Selected text:
◇ ◇ ◇ ◇

Richard and Heather Altman Face Fraud Charges Across Five States

A source-cited analysis of the criminal and civil fraud charges against Richard and Heather Altman, detailing the multi-state coordination, emergency asset seizure, and consumer harm allegations from the Yurezz Home Center collapse.

Updated

As of July 18, 2026, the phrase “fraud charges Richard and Heather Altman” needs immediate narrowing. Richard Carl Altman has been arrested in Georgia on a Louisiana criminal charge of illegal transmission of monetary funds under La. R.S. 14:70.8; Heather Altman, based on the latest available reporting, has not been criminally charged. Both Altmans, however, appear in civil inventory-finance litigation, and law-enforcement agencies are treating the collapse of Yurezz Home Center as a multi-state fraud investigation rather than a single local business dispute.[1]

That distinction matters because the case is already moving on three tracks before any court has made a final liability finding: a criminal arrest tied to Louisiana, emergency civil litigation over manufactured-home inventory in Georgia, and a victim-intake effort spanning several states. The cleanest record so far is not a verdict, indictment, or restitution order. It is a set of dated procedural events: arrest, civil complaint, temporary restraining order, search warrant, and investigative notices.

◇ ◇ ◇ ◇

What is asked:
A – Reproduce the listing below with "target" replaced by "item", keeping every other part of it unchanged.
B – Extend the article on the Altman fraud charges past its last paragraph.

Input rows:
◇ ◇ ◇ ◇

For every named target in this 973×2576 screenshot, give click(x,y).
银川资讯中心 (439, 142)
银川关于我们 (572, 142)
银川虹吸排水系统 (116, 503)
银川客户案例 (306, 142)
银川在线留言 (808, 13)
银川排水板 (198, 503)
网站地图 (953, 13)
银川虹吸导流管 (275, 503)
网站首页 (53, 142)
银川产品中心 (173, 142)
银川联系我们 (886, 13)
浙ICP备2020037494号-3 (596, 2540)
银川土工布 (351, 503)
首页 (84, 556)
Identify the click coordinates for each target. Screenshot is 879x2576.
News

◇ ◇ ◇ ◇

Results in order:
A –
For every named item in this 973×2576 screenshot, give click(x,y).
银川资讯中心 (439, 142)
银川关于我们 (572, 142)
银川虹吸排水系统 (116, 503)
银川客户案例 (306, 142)
银川在线留言 (808, 13)
银川排水板 (198, 503)
网站地图 (953, 13)
银川虹吸导流管 (275, 503)
网站首页 (53, 142)
银川产品中心 (173, 142)
银川联系我们 (886, 13)
浙ICP备2020037494号-3 (596, 2540)
银川土工布 (351, 503)
首页 (84, 556)
Identify the click coordinates for each item. Screenshot is 879x2576.
News

B –
Manufactured home lot under a dusk sky with legal document overlays and jurisdictional boundary lines

The Criminal Case Is Narrower Than the Public Story

Richard Altman was arrested on July 8, 2026, in Appling County, Georgia, on a Louisiana charge described in local reporting as illegal transmission of monetary funds under La. R.S. 14:70.8.[1] That is the criminal charge presently identified in the available reporting. It is not, on the current record, a criminal charging document against both Richard and Heather Altman, and it is not yet a judicial finding that funds were unlawfully transmitted.

The careful phrasing may feel technical, but it is the difference between a charge, an allegation, and a conclusion. A person can be arrested on a warrant from another state while civil lenders, customers, sheriffs, and state investigators are still sorting out what happened to money, titles, inventory, and purchase documents. That is the posture here.

Heather Altman’s position is different. She is named in civil actions and has been identified in reporting as a subject of investigation, but the available sources do not show that she has been criminally charged as of July 18, 2026.[1] Any account that collapses the couple into “both charged” overstates the record.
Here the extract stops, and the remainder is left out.